I’m running OpenNMT-tf V1 in a virtual environment with Python 2.7. Training proceeds OK but then after around 500 steps /opennmt/utils/decoding.py raises a Not ImplementedError (line 339) and tells me “Unified decoding does not support Tensorflow 1.4”
To get round this should I upgrade to the very latest (and last) TensorFlow 1.x which is TensorFlow 1.15, or which lower version of TensorFlow would support unified decoding?
TensorFlow 1.5 should be the oldest working version but I recommend installing a more recent one if possible.
Well, I created a new virtual environment for Python2.7 and installed TensorFlow 1.14 and OpenNMT-tf==1.2.52. Training started and before long I got an OOM with the messages below. The batch_size is 1024 and the batch_type tokens. Last week I trained a model with OpenNMT-tf V2 on the same machine with the same batch size and type without problems. Does anyone know whether these versions of ONMT-tf and TensorFlow actually require Python 3.5.
Extracts from messages:
2019-11-14 15:19:42.972168: I tensorflow/core/common_runtime/bfc_allocator.cc:816] Sum Total of in-use chunks: 9.78GiB
2019-11-14 15:19:42.972184: I tensorflow/core/common_runtime/bfc_allocator.cc:818] total_region_allocated_bytes_: 10978662656 memory_limit_: 10978662810 available bytes: 154 curr_region_allocation_bytes_: 21957325824
2019-11-14 15:19:42.972202: I tensorflow/core/common_runtime/bfc_allocator.cc:824] Stats:
Limit: 10978662810
InUse: 10501994240
MaxInUse: 10501994240
NumAllocs: 13043832
MaxAllocSize: 3319452160
(1) Resource exhausted: OOM when allocating tensor with shape[30,8,1664,1664] and type float on
/job:localhost/replica:0/task:0/device:GPU:0 by allocator GPU_0_bfc
[[node transformer/encoder_1/layer_0/multi_head/Softmax (defined at /local/lib/python2.7/site-packages/opennmt/layers/transformer.py:198) ]]
Hint: If you want to see a list of allocated tensors when OOM happens, add report_tensor_allocations_upon_oom to RunOptions for current allocation info.
0 successful operations.
0 derived errors ignored.
Errors may have originated from an input operation.
Input Source operations connected to node transformer/encoder_1/layer_0/multi_head/Softmax:
transformer/encoder_1/layer_0/multi_head/add (defined at /local/lib/python2.7/site-packages/opennmt/layers/transformer.py:195)

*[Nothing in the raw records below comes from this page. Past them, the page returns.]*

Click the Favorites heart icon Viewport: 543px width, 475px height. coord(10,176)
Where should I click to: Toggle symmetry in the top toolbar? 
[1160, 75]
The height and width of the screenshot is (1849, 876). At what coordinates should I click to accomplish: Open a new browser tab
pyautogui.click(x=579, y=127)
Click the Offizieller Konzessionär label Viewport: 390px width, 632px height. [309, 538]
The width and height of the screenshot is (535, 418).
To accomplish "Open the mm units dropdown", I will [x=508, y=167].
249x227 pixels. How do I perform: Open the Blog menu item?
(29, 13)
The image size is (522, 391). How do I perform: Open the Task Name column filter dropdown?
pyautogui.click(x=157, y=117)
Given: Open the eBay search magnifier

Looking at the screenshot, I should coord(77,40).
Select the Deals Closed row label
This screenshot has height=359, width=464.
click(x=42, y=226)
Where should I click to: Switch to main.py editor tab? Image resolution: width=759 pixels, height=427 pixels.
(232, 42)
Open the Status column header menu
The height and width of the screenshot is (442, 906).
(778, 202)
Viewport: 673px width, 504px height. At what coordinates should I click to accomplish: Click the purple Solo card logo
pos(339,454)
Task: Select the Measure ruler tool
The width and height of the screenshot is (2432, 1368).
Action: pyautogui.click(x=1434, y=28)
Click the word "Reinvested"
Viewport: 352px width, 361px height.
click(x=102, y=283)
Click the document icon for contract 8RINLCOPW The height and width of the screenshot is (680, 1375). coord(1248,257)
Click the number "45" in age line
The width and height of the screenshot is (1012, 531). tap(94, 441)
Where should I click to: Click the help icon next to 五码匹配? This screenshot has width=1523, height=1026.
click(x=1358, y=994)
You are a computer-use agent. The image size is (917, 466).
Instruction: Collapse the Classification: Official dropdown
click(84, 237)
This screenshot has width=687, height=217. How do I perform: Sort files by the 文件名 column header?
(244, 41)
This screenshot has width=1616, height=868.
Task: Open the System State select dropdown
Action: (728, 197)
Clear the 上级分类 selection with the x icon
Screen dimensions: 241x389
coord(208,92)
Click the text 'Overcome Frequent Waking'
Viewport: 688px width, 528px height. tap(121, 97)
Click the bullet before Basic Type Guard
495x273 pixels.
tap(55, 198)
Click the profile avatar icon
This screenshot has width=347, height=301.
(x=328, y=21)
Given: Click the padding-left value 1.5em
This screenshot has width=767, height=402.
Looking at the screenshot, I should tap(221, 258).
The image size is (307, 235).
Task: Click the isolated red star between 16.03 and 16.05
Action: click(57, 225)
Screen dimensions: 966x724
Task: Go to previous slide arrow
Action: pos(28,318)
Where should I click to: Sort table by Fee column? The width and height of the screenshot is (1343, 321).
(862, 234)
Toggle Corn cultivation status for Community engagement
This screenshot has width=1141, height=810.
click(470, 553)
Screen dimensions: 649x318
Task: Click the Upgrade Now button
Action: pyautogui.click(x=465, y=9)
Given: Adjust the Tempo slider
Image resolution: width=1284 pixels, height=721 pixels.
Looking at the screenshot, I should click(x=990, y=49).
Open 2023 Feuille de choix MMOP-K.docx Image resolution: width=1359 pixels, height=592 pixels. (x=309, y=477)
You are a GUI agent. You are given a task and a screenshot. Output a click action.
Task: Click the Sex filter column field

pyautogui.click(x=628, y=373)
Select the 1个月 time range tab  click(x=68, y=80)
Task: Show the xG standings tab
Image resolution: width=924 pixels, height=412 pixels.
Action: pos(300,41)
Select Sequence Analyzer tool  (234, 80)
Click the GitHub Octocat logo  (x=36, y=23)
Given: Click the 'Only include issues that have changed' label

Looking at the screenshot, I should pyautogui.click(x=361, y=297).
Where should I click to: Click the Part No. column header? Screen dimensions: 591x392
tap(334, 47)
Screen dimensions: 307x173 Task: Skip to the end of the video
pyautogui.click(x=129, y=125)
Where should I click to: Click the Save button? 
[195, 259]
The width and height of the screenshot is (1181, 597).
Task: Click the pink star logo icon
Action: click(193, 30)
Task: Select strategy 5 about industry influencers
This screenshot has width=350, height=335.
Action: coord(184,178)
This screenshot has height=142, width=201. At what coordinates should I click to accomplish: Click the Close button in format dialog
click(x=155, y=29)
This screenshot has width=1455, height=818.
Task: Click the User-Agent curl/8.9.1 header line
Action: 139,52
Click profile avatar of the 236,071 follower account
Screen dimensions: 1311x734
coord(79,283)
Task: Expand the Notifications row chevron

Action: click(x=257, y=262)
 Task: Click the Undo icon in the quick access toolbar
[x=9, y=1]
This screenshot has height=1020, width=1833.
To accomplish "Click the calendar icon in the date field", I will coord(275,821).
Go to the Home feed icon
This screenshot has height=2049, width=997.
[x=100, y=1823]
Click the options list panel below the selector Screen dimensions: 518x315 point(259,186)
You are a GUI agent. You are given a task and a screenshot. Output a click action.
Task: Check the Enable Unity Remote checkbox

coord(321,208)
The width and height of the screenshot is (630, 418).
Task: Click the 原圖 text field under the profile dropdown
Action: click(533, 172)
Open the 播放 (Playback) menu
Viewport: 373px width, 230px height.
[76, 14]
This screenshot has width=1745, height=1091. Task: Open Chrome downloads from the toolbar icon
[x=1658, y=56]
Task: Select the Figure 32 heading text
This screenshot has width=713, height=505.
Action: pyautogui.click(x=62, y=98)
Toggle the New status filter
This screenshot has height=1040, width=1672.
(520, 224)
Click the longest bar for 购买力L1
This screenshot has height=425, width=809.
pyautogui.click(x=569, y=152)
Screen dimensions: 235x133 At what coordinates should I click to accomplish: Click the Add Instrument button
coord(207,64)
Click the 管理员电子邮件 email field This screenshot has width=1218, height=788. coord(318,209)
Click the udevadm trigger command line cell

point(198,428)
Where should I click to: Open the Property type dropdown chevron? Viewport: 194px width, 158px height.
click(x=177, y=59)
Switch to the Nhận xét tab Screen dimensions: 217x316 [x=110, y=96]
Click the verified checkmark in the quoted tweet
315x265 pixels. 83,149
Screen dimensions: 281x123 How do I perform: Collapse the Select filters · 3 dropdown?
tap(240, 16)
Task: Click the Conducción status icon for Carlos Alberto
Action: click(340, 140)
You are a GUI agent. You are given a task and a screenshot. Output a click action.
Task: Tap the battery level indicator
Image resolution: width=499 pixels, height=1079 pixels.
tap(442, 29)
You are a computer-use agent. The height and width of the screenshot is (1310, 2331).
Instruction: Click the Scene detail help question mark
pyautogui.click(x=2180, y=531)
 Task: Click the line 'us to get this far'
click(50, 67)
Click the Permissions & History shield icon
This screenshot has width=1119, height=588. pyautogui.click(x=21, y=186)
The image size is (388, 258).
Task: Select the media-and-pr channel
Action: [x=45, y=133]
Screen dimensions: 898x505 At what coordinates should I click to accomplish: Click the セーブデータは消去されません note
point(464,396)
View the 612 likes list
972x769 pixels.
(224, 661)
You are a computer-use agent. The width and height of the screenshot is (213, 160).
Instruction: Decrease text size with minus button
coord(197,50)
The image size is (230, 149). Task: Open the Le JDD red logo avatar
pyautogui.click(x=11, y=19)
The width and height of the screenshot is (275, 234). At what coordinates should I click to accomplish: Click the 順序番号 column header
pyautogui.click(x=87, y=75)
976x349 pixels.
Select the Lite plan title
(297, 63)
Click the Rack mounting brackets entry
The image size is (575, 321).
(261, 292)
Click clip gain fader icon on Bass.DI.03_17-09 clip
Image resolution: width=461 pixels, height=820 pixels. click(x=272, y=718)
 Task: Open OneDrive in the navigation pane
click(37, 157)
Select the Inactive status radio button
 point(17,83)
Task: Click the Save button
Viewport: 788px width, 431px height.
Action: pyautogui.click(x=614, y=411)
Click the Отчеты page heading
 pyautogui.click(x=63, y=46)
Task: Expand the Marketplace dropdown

Input Source operations connected to node transformer/encoder_1/layer_0/multi_head/Softmax:
transformer/encoder_1/layer_0/multi_head/add (defined at /local/lib/python2.7/site-packages/opennmt/layers/transformer.py:195)
Original stack trace for u’transformer/encoder_1/layer_0/multi_head/Softmax’:
File “/bin/onmt-main”, line 8, in
sys.exit(main())
File “/local/lib/python2.7/site-packages/opennmt/bin/main.py”, line 172, in main
runner.train_and_evaluate(checkpoint_path=args.checkpoint_path)
File “/local/lib/python2.7/site-packages/opennmt/runner.py”, line 301, in train_and_evaluate
result = tf.estimator.train_and_evaluate(estimator, train_spec, eval_spec)
File “/local/lib/python2.7/site-packages/tensorflow_estimator/python/estimator/training.py”, line 473, in train_and_evaluate
return executor.run()
File “/local/lib/python2.7/site-packages/tensorflow_estimator/python/estimator/training.py”, line 613, in run
return self.run_local()
File “/local/lib/python2.7/site-packages/tensorflow_estimator/python/estimator/training.py”, line 714, in run_local
saving_listeners=saving_listeners)
File “/local/lib/python2.7/site-packages/tensorflow_estimator/python/estimator/estimator.py”, line 367, in train
Does it happen during evaluation?
indicates a sentence with 1664 tokens.
I am now getting tensor with shape [30,8,1119,1119] before training crashes. The evaluation batch size is 32 and I have even added batch_type:tokens to the config file, so I don’t know how it gets 1119 tokens.
Very many of the error messages preceding the crash refer to evaluation. I am puzzled here as I have trained a good many OpenNMT-tf models without these issues.
Maybe you should cleanup your evaluation file for too long sentences.
Yes, that may be the culprit particularly as I have used SentencePiece (with BPE). I’ll take things back a stage tomorrow.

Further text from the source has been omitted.